◆ **PROMPT**: Exact copies of all the lines below are required.

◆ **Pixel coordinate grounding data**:
· · · ·
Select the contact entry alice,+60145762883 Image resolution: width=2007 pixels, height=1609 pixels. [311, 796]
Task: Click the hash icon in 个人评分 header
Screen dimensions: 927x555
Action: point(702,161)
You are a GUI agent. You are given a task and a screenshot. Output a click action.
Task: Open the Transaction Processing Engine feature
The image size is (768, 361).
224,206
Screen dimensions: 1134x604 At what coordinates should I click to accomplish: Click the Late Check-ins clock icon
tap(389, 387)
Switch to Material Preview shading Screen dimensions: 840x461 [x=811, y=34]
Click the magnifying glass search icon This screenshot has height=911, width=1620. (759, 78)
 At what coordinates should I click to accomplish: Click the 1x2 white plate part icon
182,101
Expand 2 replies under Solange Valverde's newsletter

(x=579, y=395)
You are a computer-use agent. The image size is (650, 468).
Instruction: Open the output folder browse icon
· · · ·
◆ **SOLUTION TO THIS PROBLEM**:
Select the contact entry alice,+60145762883 Image resolution: width=2007 pixels, height=1609 pixels. [311, 796]
Task: Click the hash icon in 个人评分 header
Screen dimensions: 927x555
Action: point(702,161)
You are a GUI agent. You are given a task and a screenshot. Output a click action.
Task: Open the Transaction Processing Engine feature
The image size is (768, 361).
224,206
Screen dimensions: 1134x604 At what coordinates should I click to accomplish: Click the Late Check-ins clock icon
tap(389, 387)
Switch to Material Preview shading Screen dimensions: 840x461 [x=811, y=34]
Click the magnifying glass search icon This screenshot has height=911, width=1620. (759, 78)
 At what coordinates should I click to accomplish: Click the 1x2 white plate part icon
182,101
Expand 2 replies under Solange Valverde's newsletter

(x=579, y=395)
You are a computer-use agent. The image size is (650, 468).
Instruction: Open the output folder browse icon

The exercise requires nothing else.